O cancelamento unilateral da exposição “Queermuseu” em Porto Alegre após protestos de grupos neoconservadores; o desenvolvimento de um software por pesquisadores da Universidade de Stanford cujo algoritmo reconhece a orientação sexual e até a tendência política através das feições faciais de uma foto; e a animação da Pixar “Divertida Mente” (2015) cujo argumento foi inspirado em pesquisas psicológicas da CIA. O atual “revival” do bestiário pseudocientífico do século XIX (antropologia criminal de Lombroso, Eugenia de Galton etc.) favorecido pela escalada planetária do neoconservadorismo está criando bizarras ligações perigosas entre eventos aparentemente distantes no tempo e no espaço. O cancelamento do “Queermuseu” é mais uma amostra do “zeitgeist” do século XXI: como um zumbi que retorna dos mortos , o bestiário pseudocientífico anterior ao século XX retorna com roupagem high tech (algoritmos e Inteligência Artificial) ou sob o discurso da “nova política” das chamadas “revoluções coloridas”.

Em 2015 esse Cinegnose publicou o “Top 10 do bestiário neoconservador para o século XXI” – como o atual contexto político neocon planetário está ressuscitando antigas ideias até então superadas no século passado pelo progresso científico: da fantástica “revelação” de que a Terra é plana, passando pelo mito da bomba populacional e chegar ao ápice do retorno da antropologia criminal do século XIX de Cesare Lombroso – clique aqui

Esse revival neocon generalizado está criando conexões bizarras e inimagináveis, principalmente para quem pensava que, supostamente, a história da Ciência fosse uma linear acumulação de conhecimentos. Pelo contrário, a agenda científica é cíclica e parece seguir os caprichos dos contextos políticos.

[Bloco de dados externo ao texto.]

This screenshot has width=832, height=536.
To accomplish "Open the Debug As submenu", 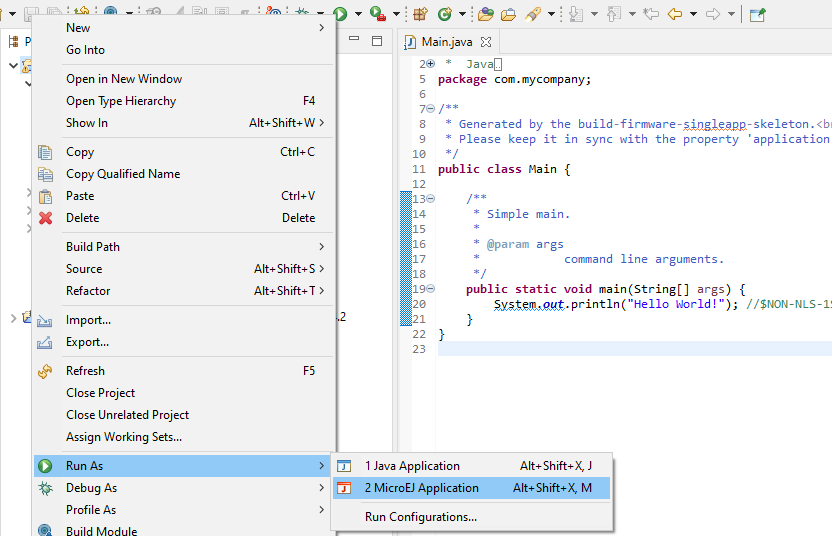I will click(91, 488).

Qual a ligação entre o controverso cancelamento da exposição “Queermuseu” no Santander Cultural de Porto Alegre; a polêmica do software da Universidade de Stanford, EUA, de reconhecimento facial que detectaria homossexuais; e a animação da Pixar Divertida Mente? 

São casos aparentemente distantes no tempo e espaço, mas guardam ligações perigosas dentro de um “brave new world” imaginado pela atual escalada neoconservadora.

 

Ciência do lixo

Se aqui no Brasil grupos de direitos LGBT protestam contra o cancelamento unilateral da exposição “Queermuseu – Cartografias da Diferença na Arte Brasileira” (que ficaria em cartaz até 8 de outubro no Santander Cultural) após protestos sobre supostas “blasfêmias”, “zoofilia” e “difusão da pedofilia” em alguns trabalhos expostos, nos EUA a comunidade LGBT mobiliza-se contra um estudo da Universidade de Stanford, acusando-o de “perigosa ciência lixo”.

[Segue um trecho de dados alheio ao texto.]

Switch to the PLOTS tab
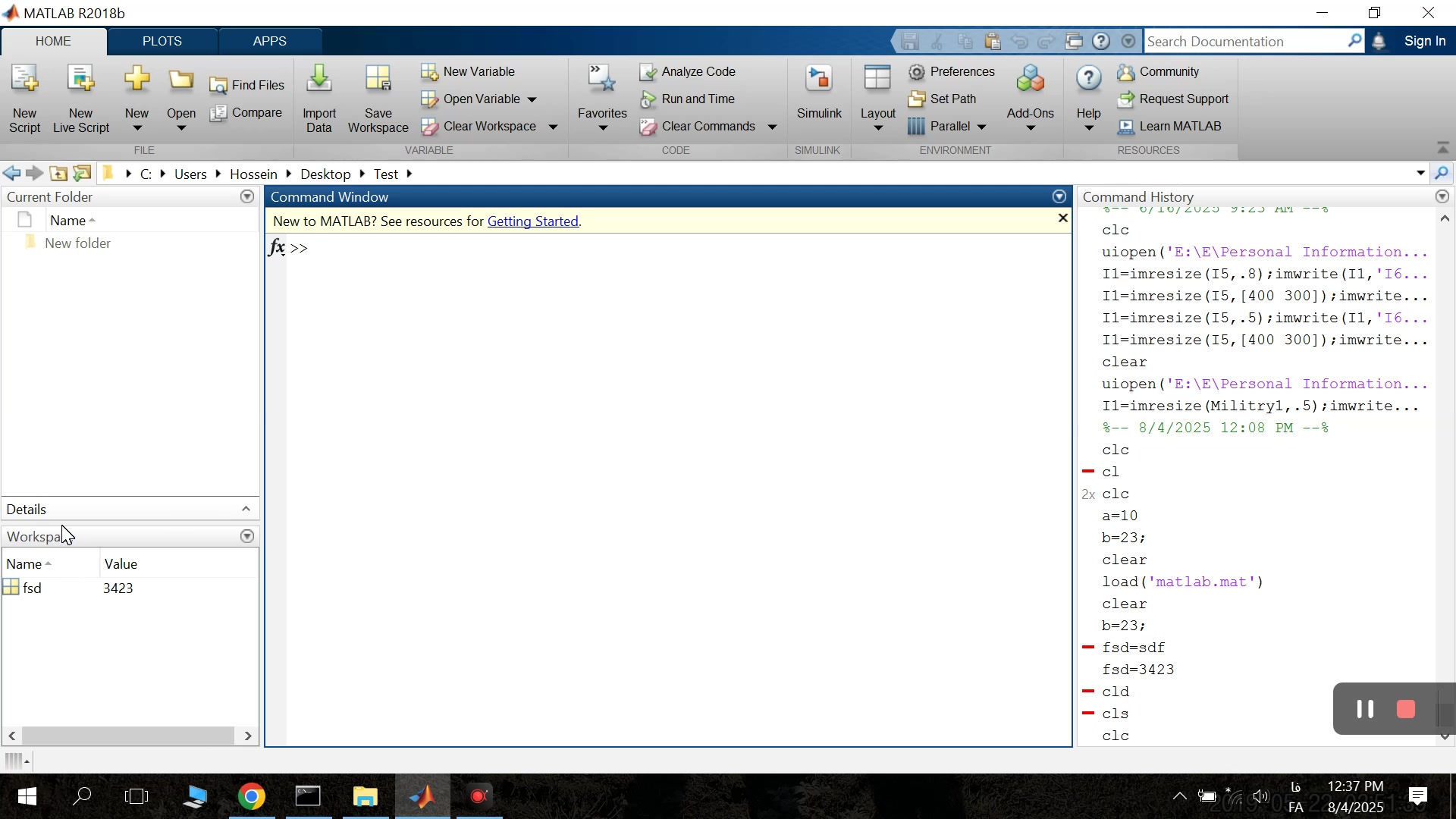 [x=162, y=41]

O estudo de Stanford afirma que o seu software pode, entre outras aplicações, reconhecer a orientação sexual através das características faciais – dimensão das maxilas, mandíbulas, ossatura, musculatura e feições.

Na verdade, isso foi uma espécie de efeito colateral da pesquisa que visa continuar estudos recentes que tentam ligar traços e feições a características de personalidade. No estudo pesquisadores desenvolveram um algoritmo aplicado em fotos de mais de 14 mil americanos brancos, tiradas de um site de relacionamentos. O software foi capaz de acertar a orientação sexual (hetero ou homossexual) em 81% das vezes. Com as mulheres o acerto foi de 71%.

“Os rostos homossexuais tenderam a ter menos marcas de gênero. Os homens gays tinham maxilas estreitas e narizes maiores, enquanto as lésbicas tinham mandíbulas maiores”, afirmaram os pesquisadores.  

 

E mais. Segundo o pesquisador Michael Kosinski, a pesquisa vai além do reconhecimento de personalidade ou orientação sexual. Em entrevista ao jornal The Guardian, Kosinski afirmou estar estudando as ligações entre características faciais e posição política – o algoritmo poderia descobrir a ideologia de um indivíduo com base no formato do rosto – “Face-reading AI will able to detect your politics and IQ, professor says”, The Guardian, 12/09/2017 – clique aqui.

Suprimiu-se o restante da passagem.